==== PASSAGE PROVIDED ====

Carl Lowenstein wrote:
> 2009/1/2 James G. Sack (jim) <[email protected]>:
>> Carl Lowenstein wrote:
>>> The particular bunch of text I was working with has a 3-byte
>>> representation for an apostrophe, E2 80 99. determined by using "od -t
>>> x1".  VIM displays this only as an apostrophe-like symbol, in one
>>> character cell.  Moving the cursor to that place and entering "ga"
>>> gives the result "hex 2019".  Which is not right at all.
>> Well, it is unicode code point 2019 ("RIGHT SINGLE QUOTATION MARK").
>> Check the "general punctuation" block in gucharmap (the "character map"
>> application in the gui menu).
>>
>>  UTF-8: 0xE2 0x80 0x99
>>  UTF-16: 0x2019
>>
>>  C octal escaped UTF-8: \342\200\231
>>  XML decimal entity: &#8217;
>>
> 
> Well, I'm confused.

====

→ GOALS:
1: Rescale the entries from the line containing "stoles [168, 1980]" through the line containing "Achieng [1021, 128]", both included. Write those lines out again with their words, multiplying every coordinate in the answers by 0.4 and rounding to whole numbers, with halves going up.
2: Resume the thread on how VIM shows the three-byte apostrophe, picking up after its last line.
The entries have no connection to the thread about the apostrophe's byte encoding.

==== RECORDS SUPPLIED ====

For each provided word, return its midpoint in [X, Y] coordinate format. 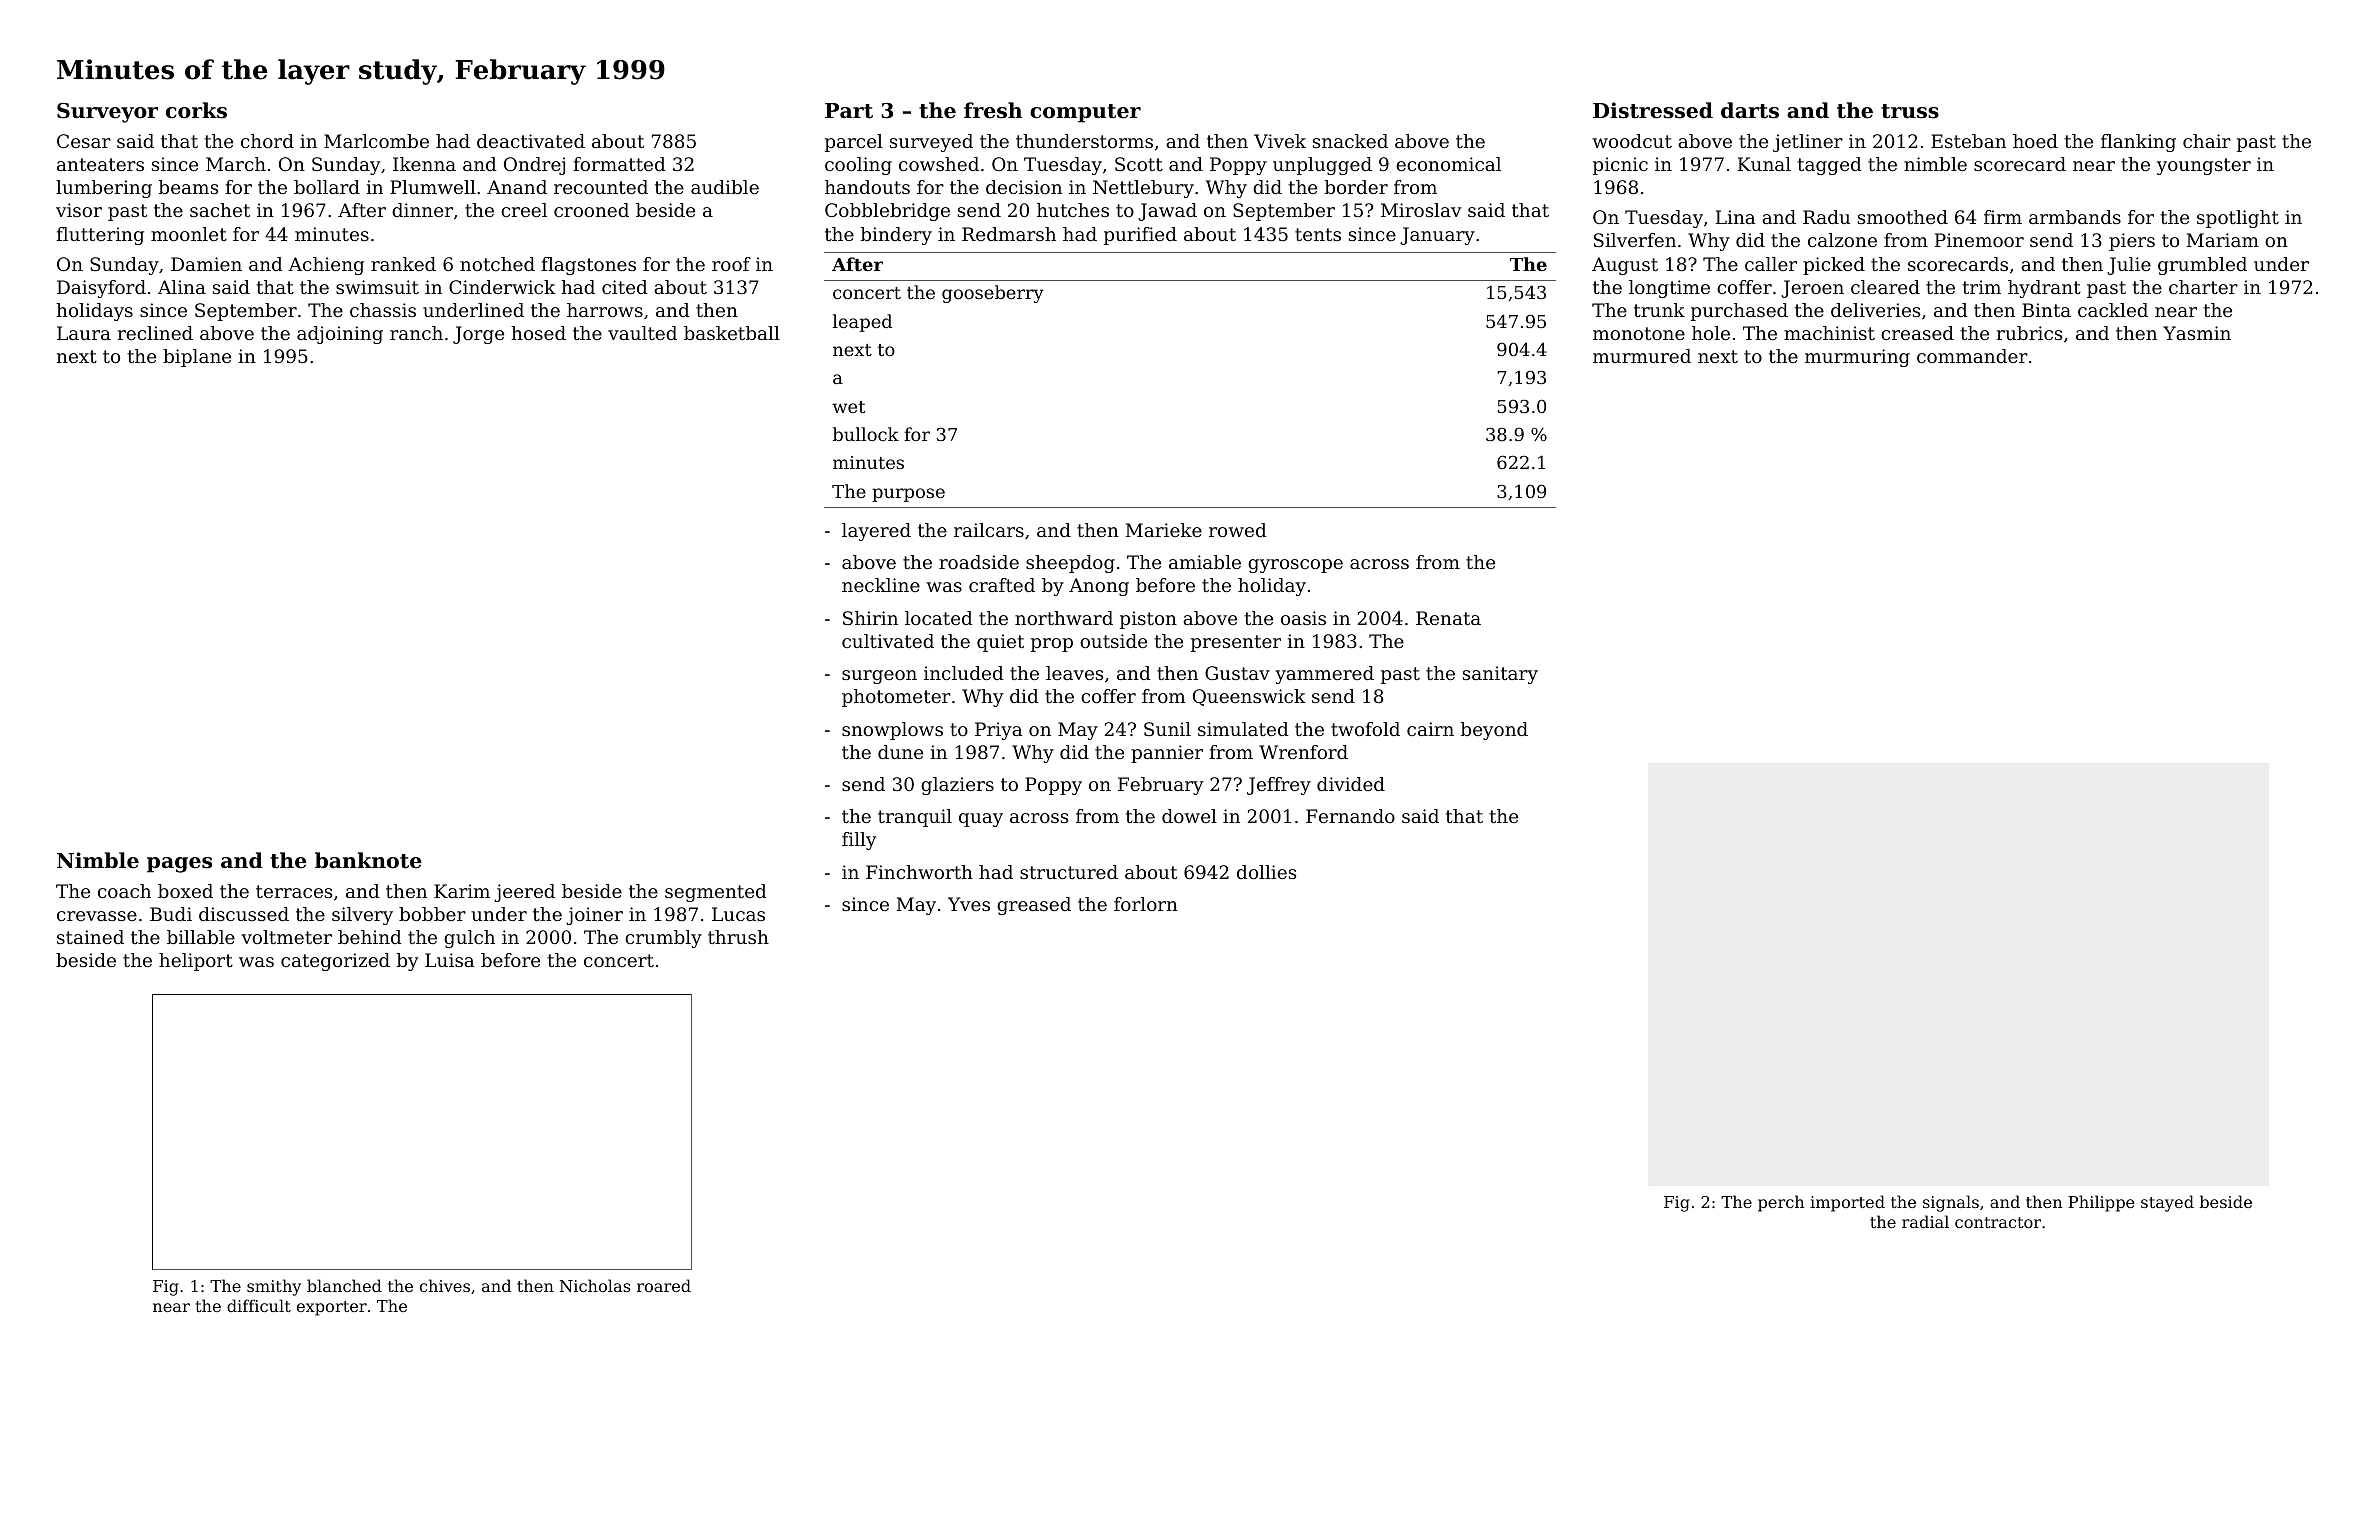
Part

====
==== RECORDS SUPPLIED ====

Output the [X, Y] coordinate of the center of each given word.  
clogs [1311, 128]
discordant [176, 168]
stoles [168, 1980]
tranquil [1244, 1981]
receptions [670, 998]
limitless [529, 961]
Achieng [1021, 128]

====
==== RECORDS SUPPLIED ====

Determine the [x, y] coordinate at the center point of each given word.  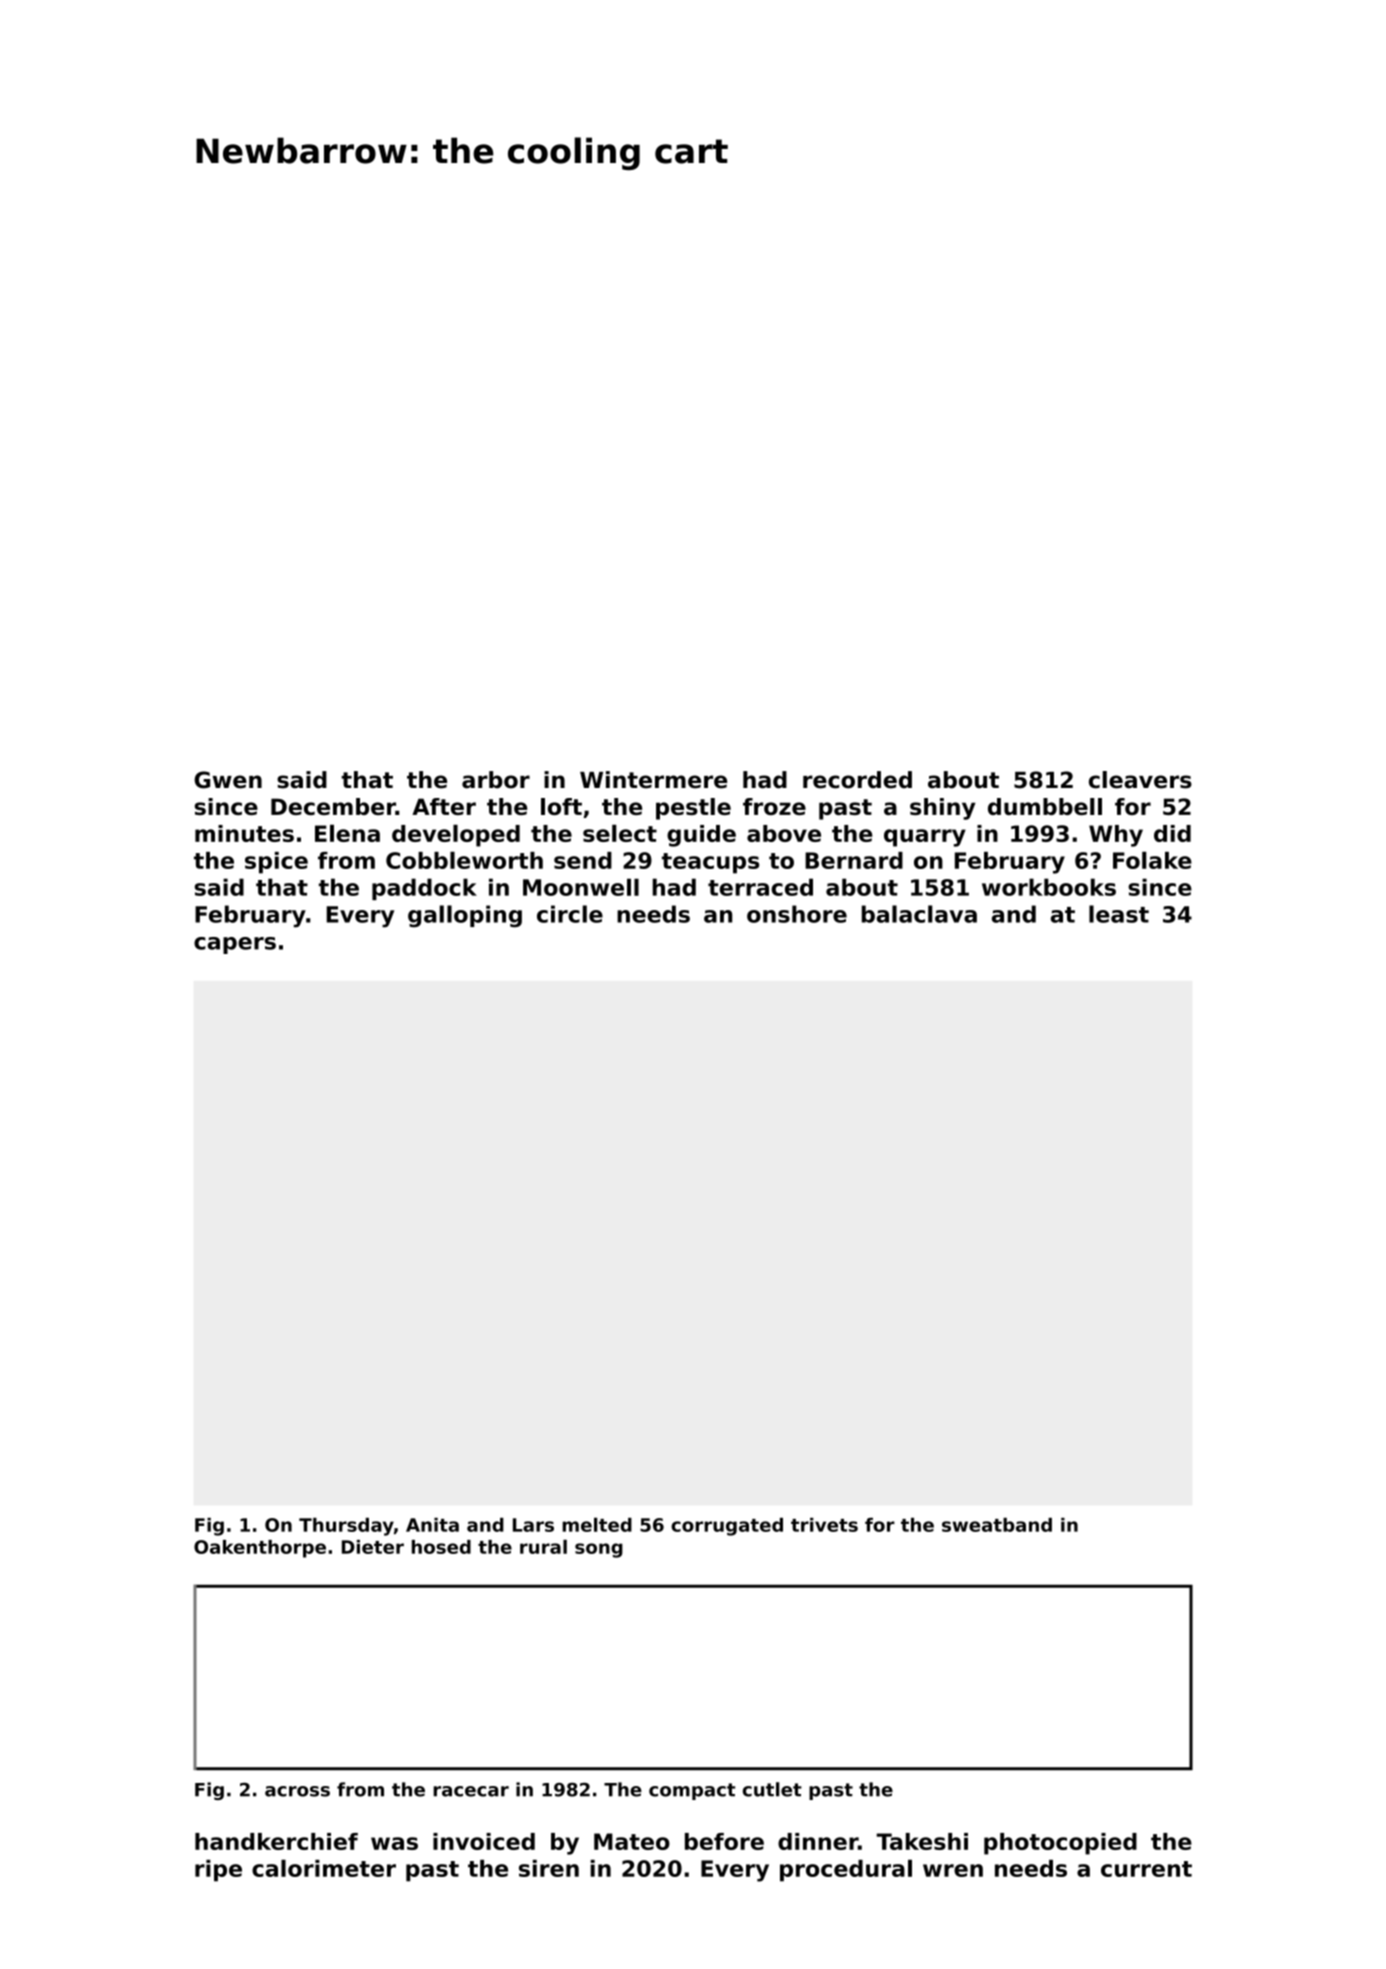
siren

====

→ ANSWERS PROVIDED:
1:
stoles [67, 792]
tranquil [498, 792]
receptions [268, 399]
limitless [212, 384]
Achieng [408, 51]

2:
> If it is UTF-16 0x2019 which is 2 bytes according to my calculation,
> how can it also be UTF-8 0xE2 0x80 0x99 which is 3 bytes.
> What it is in the byte stream should not be a function of the program
> used to interpret it.  I suppose VIM is trying to do the right thing,
> for some value of _right_.

I left out part of it's name. The character has a unicode ("code point")
identifier which is 2019, also a standard name, the full callout in
gucharmap being
  U+2019 RIGHT SINGLE QUOTATION MARK

The code point identifier happens to be hex and, in fact, the same as
the utf-16 encoding -- but only up to the end of the 64k long "basic
plane". For code points above (such as Linear B), utf-16 requires a
multi-part encoding.

> 
>>> I have not found a hex dump routine that produces as user-friendly a
>>> display as "od -cb" does for octal.  That is, parallel lines of
>>> character and numeric representations of each byte, with the same
>>> horizontal spacing so it is obvious what belongs together.
>> is there a way to get hex-pairs instead of octal?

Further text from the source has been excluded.